私が彼の立場なら確実に、未来の情報欲しいもの。だからこそ、ヒロトたちの方の行動が余計おかしいんだよなぁ...。
「とりあえず、しばらくの間水津さんに限らずみんな1人での行動は極力しないように。いいわね」
瞳子さんの命令に、今回ばかりは皆、はい、と大人しく返事をした。
「水津さん、響木さんたちにも連絡を入れたいから、キャラバンでもう少し詳しい話を聞かせて頂戴」
『はーい。あ、秋ちゃんこれ買ってきた洗剤ね。夏未ちゃん、領収は袋の中に一緒に入れてる』
秋ちゃんに洗剤の入ったビニール袋を手渡しする。
「みんなは、さっきの試合の疲れもあるでしょう。しっかり休息を取るように」
雷門イレブンたちにそう告げ、行くわよと言ってキャラバンの中に入る瞳子さんについて中に入る。
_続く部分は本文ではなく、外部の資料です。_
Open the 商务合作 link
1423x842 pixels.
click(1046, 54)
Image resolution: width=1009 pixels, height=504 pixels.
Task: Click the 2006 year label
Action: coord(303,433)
外の音が聞こえないようにキャラバンをドアを閉めれば、瞳子さんはそこに座ってと座席を指さし、通路を挟んだ反対の席に腰掛けた。
大人しく従って腰を座席に預ける。
「聞きたいことがあるわ」
だよね。だって試合の時にこっち見てたもんなぁ。
『なんでしょう』
「貴女を連れさろうとした少年は」
『ああ。モヒカン頭の子でしたよ。刺青も入っていて特徴的だったので、目撃情報があれば捕まるのも早いかと』
話の途中で割って話せば、瞳子さんはただ静かに、そう...、と頷いた。
『あの赤い髪の少年は、助けてくれた方の子、ですよ』
「...!」
『その事が聞きたくてわざわざ呼んだんですよね』
「気づいていたの。彼とは何を」
『言ったじゃないですか。彼が助けてくれたって。あそこまで連れて逃げてくれたんですよ。で、下見たらグラウンドで試合してるし』
ビックリですよ。そう言えば瞳子さんは黙ったままじっとこちらを見つめた。
いや、流石にこの言い訳は無理がありすぎたか。
それならどうして直ぐにグラウンドに戻って来なかったの?って話だ。
『嘘です。助けてくれたのは本当だけど、その後、試合に出るなと脅されました』
いたたまれなくなって本当の事を話せば、瞳子さんは溜息を吐いた。
「そう...。貴女が、前に言った異世界人と言うのは、宇宙人とは別と考えていいのよね」
『はい』
「分かったわ」
『嫌にあっさり受け入れますね?』
もっと、宇宙人と関わりがあるんだろうと責められるかと思ったが...。
『私が宇宙人側のスパイだとかは考えないんですか?』
「なくはない話だけれど、だとしたら貴女が私にベラベラと異世界から来ただなんだの言うのは軽率過ぎるわ。怪しすぎるもの」
そりゃあそうだ。普通に信用を勝ち取りに行く方がスパイ活動しやすいもんなぁ。
『そういう作戦の可能性もありますよ』
「だとしたら大成功ね」
そう言って瞳子さんはフッと笑って髪を払った。
「けれど、響木さんから貴女が怪しい動きをする時は子供たちの為だと聞いているわ」
『そんな高尚なことはしてないですよ。私のはただの保身だし』
だから何も変える気がないなんてヒロトにはっきりと言われてしまうんだろうし。
「それでも、私には貴女を信じるしかないのよ」
そう言って光のない瞳がじっと私を見つめるのだった。
試算中のくせに
純粋な雷門の子供たちですら信頼できていないのに私を信じてるわけないじゃん。
本音は言わず、そうですかと笑って返しておいた。